··· Text section ···

Daily Wealth Insider

Nasdaq Leads Market Slump; Moderna, M&A Record and Elon Musk – Five Things You Must Know

Here are five things you must know for Monday, December 20:

1. — Stock Futures Slump, With Tech Hit Hard, As Omicron Surges

U.S. equity futures slumped lower Monday, with tech stocks leading to the downside with heavy declines, as investors withdrew from risk markets amid a surge in global Omicron infections and lingering concerns of the impact of rising inflation.

In Europe, where the variant appears to be accelerating fastest, new restrictions on travel are being imposed by France and Germany, while the Netherlands issued fresh lockdown orders Sunday that could be picked up by neighboring countries over the coming days.

In the U.S., outbreaks in New York have triggered new warnings on indoor gatherings, with the cancellation of several Broadway shows, while sports teams around the nation were hit by multiple infections, game delays and restrictions on out-of-country travel.

U.S. markets may also feel the impact of Democratic Senator Joe Manchin’s decision to withdraw support for President Joe Biden’s ‘Build Back Better’ program, a move that likely puts the $1.75 trillion stimulus bill in serious, if not fatal jeopardy.

Curiously, even as concerns for faster inflation and higher interest rates continue to pound tech stocks, Treasury bond yields were marked notably lower in overnight trading as investors look to slower growth prospects linked to the both the Omicron surge and the potential impact of a hawkish Federal Reserve.

Benchmark 10-year note yields traded at 1.39% during European hours, even as the dollar index, which tracks the greenback against a basket of six global currencies, edged 0.05% higher to 96.599.

On Wall Street, futures contracts tied to the Dow Jones Industrial Average are indicating a 380 point opening bell decline, while those linked to the S&P 500 are priced for a 57 point slide.

The Nasdaq Composite, however, looks set for a 250 opening bell slump that will extend last week’s combined loss of around 3%, pegging the tech-focused benchmark some 8.4% from the all-time high it reached on November 22.

2. — Moderna Says Booster Shot Induces Antibody Response to Omicron

Moderna shares surged higher in pre-market trading after the drugmaker said booster shots of its coronavirus vaccine induced a big jump in antibodes that can fight against the Omicron variant.

Moderna said its mRNA-1273 vaccine can offer a ‘first line of defense’ against the rapidly-accelerating variant, which the World Health Organization has identified in 89 countries, noting that a 50 microgram booster given to those with two prior shots increased neutralizing antibodies against Omicron by 37 times, whereas an 100 micogram dose induced a reaction that was 80 times greater.

Moderna shares were marked 5.5% higher in pre-market trading to indicate an opening bell price of $310.80 each.

3. — Disney, Google, Reach Deal To End YouTube Channel Spat

Walt Disney and Alphabet reached a deal over the weekend the returned the entertainment group’s sports and movie channels to YouTubeTV following a dispute over carriage fees.

···

◆ Directions for this task:
Answer these questions using the market news roundup above.
(a) Which country issued fresh lockdown orders on Sunday?
(b) At what level did benchmark 10-year note yields trade during European hours?
(c) By what percentage were Moderna shares marked higher in pre-market trading?

··· Records shown ···

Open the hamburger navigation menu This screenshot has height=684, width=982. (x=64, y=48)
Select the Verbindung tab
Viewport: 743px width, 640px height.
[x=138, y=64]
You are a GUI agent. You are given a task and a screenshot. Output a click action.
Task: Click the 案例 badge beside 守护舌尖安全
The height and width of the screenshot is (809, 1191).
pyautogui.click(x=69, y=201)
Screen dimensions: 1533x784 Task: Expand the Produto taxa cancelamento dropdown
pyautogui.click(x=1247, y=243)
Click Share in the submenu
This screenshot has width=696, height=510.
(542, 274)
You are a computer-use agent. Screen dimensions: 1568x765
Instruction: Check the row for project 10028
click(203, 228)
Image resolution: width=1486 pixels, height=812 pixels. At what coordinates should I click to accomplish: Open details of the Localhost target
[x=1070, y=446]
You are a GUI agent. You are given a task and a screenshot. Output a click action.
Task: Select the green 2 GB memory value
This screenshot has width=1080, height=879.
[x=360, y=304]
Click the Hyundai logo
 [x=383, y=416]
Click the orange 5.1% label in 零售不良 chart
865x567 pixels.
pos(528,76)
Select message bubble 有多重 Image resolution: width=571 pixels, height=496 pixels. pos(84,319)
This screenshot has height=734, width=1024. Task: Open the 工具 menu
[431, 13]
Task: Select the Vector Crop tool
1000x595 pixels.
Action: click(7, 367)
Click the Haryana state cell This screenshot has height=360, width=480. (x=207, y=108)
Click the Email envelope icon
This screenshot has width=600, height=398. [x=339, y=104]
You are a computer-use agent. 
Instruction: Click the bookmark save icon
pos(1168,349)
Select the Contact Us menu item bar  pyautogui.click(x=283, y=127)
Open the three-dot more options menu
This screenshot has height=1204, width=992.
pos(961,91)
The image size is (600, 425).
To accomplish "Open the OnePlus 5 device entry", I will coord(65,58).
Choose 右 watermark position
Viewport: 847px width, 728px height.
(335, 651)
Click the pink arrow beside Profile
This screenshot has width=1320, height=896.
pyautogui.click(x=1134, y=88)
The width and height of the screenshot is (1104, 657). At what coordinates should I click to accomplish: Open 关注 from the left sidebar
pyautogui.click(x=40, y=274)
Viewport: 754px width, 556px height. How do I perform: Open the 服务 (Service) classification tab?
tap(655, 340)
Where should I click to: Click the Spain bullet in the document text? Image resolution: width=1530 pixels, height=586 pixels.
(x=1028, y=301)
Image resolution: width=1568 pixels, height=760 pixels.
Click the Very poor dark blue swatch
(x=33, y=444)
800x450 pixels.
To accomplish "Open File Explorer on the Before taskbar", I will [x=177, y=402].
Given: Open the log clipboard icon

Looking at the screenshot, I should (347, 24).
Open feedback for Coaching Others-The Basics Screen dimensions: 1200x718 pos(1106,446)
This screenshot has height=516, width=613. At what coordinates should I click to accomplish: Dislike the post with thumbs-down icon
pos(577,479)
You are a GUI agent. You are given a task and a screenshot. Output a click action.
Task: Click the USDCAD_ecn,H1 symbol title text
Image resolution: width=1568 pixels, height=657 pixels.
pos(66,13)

···

◆ Expected output:
(a) The Netherlands
(b) 1.39%
(c) 5.5%